Ora, sfido chiunque sia onesto e sappia leggere, a trovare nelle parole di Cristo un invito alla violenza. Quando Pietro taglia l’orecchio al servo del sommo sacerdote, non solo Cristo lo condanna ma guarisce il militare al quale incolla l’orecchio. Non solo non c’è violenza da parte di Cristo, né nei fatti né nel suo insegnamento, ma c’è piuttosto l’anti-violenza. Se uno vuole costringerti a fare con lui un chilometro, fanne due; se uno ti dà un colpo sulla guancia, porgi l’altra guancia. E’ l’anti-violenza per principio.

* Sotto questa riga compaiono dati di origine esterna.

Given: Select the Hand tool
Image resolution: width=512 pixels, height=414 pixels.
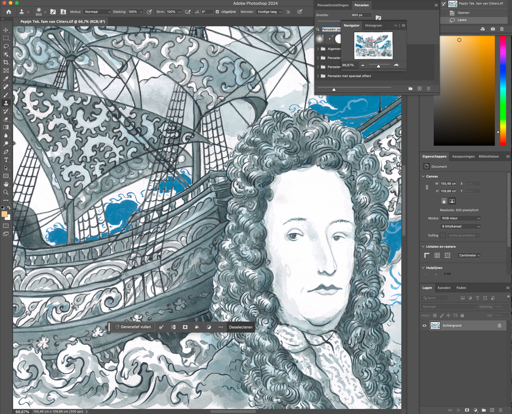Looking at the screenshot, I should (6, 184).
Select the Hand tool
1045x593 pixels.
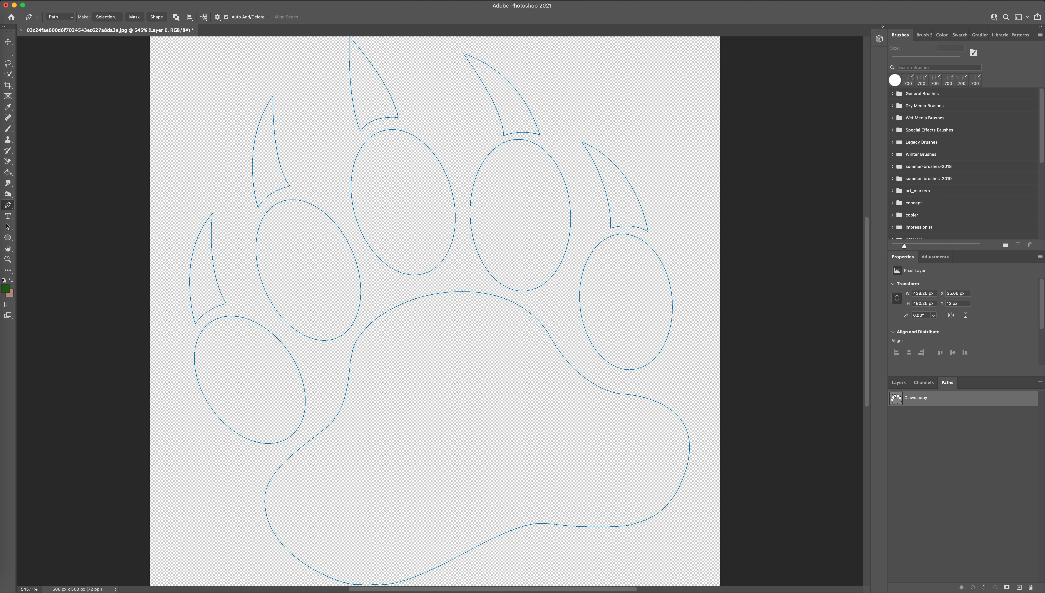click(x=8, y=248)
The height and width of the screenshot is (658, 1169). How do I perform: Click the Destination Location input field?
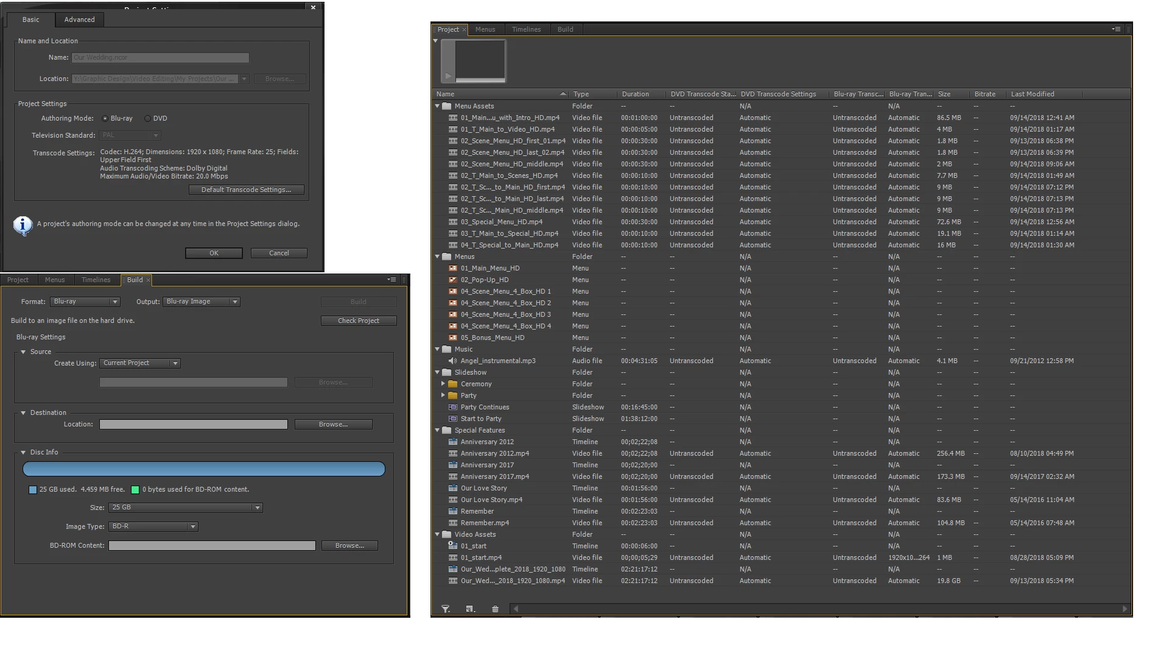(194, 425)
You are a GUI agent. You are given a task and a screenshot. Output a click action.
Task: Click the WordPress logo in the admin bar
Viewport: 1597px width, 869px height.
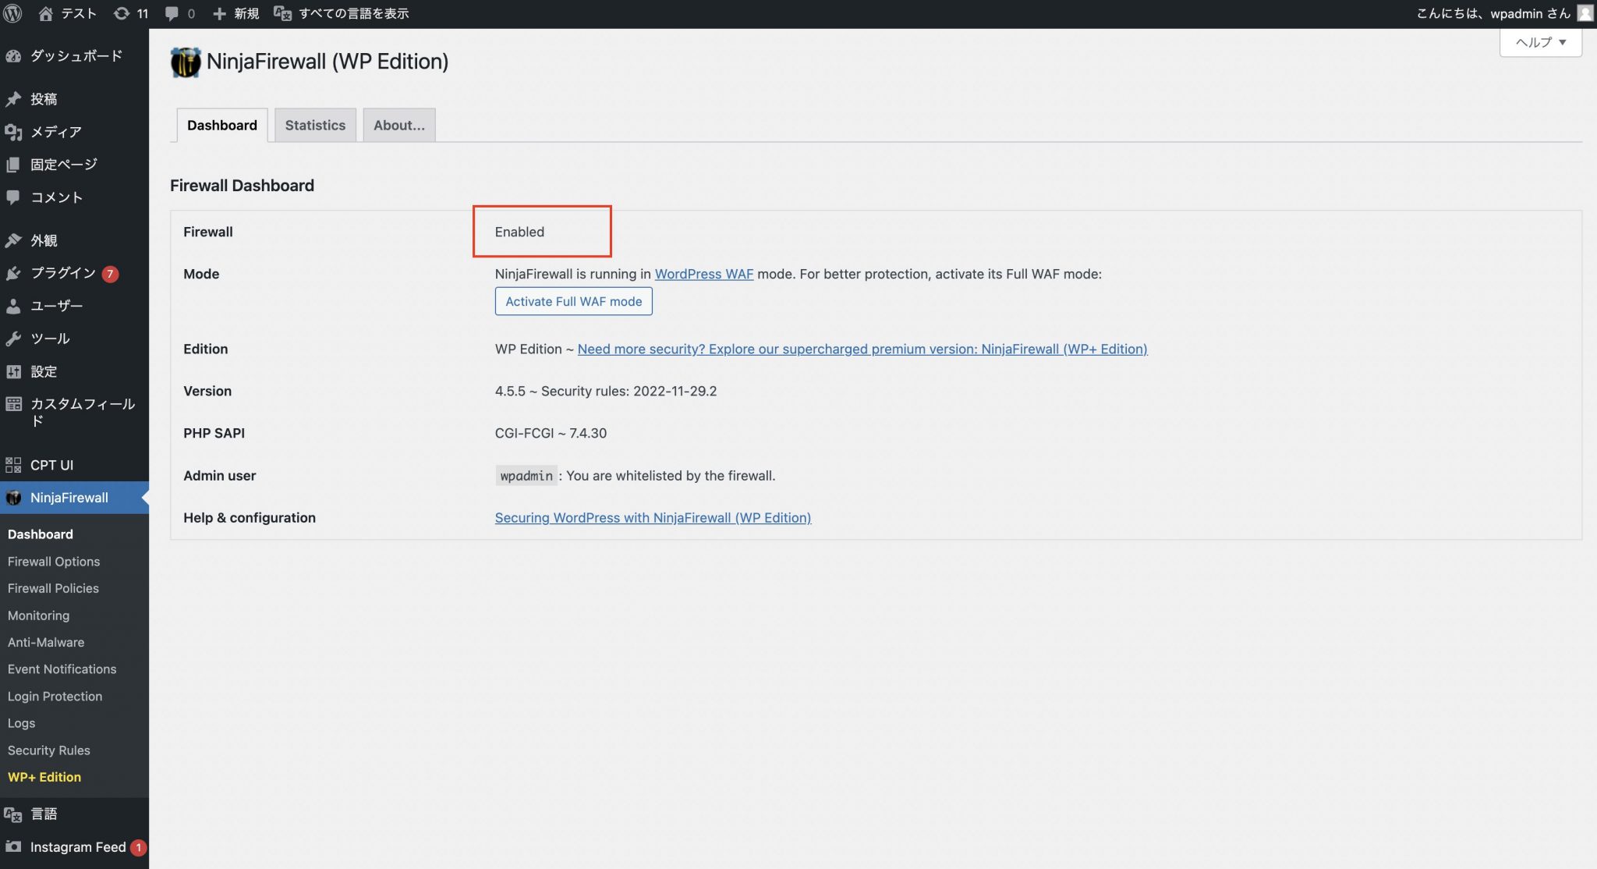[x=12, y=12]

Addirittura Gesù va contro la legge mosaica, in alcuni casi. Quando vengono e gli dicono «abbiamo preso questa donna in flagrante adulterio, e Mosè ci ha insegnato che questo tipo di donne vanno lapidate». Prima cosa, viene una domanda: se questa donna ha fatto tale atto, l’ha fatto con un maschio; e allora perché non si punisce anche il maschio? Perché la Bibbia ha una mentalità di tremila anni fa, dove alla donna non è permesso ciò che all’uomo è permesso.
Ma, tralasciando questo, come reagisce Gesù? Risponde con una saggezza straordinaria dicendo «chi di voi è senza peccato scagli la prima pietra». Non dice che Mosè ha torto, ma fa in modo che ognuno sia invitato a fare ritorno su se stesso e ad agire con saggezza. Allora si ritirano uno dopo l’altro, cominciando dai più vecchi, quelli che hanno più saggezza e che riconoscono che non possono fare questo. Alla fine alza la testa e dice alla donna: «Nessuno ti ha condannata? Neppure io!». Ma poi dà la medicina: «Va e non peccare più!».

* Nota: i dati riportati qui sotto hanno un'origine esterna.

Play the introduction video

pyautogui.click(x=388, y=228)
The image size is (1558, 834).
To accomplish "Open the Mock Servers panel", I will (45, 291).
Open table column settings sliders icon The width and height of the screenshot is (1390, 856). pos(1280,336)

La violenza nel Vangelo è una violenza su me stesso, per affinare la mia coscienza e i miei atti. Non c’è altro! La prova è che lui Gesù, innocente, finisce in croce. Dunque, dire che la Bibbia (in questo caso il Vangelo) ha dei messaggi di violenza, beh, lasciamolo dire a chi non ha studiato, sono cose troppo generiche.

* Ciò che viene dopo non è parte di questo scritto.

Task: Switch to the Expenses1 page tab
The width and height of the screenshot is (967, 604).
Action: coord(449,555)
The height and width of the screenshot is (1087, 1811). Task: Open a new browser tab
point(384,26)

E poi c’è un principio per noi oggi ovvio: un testo si capisce dal suo contesto. Il contesto del Corano, il contesto dell’Antico Testamento non è quello di oggi, dunque la lettura di un brano deve essere contestualizzata per capire esattamente ciò che il testo vuol dire. La mia critica verso gran parte dei musulmani, è che non contestualizzano il documento ma lo prendono alla lettera. Alla lettera si può dire qualunque stupidaggine, ma non è la vera interpretazione.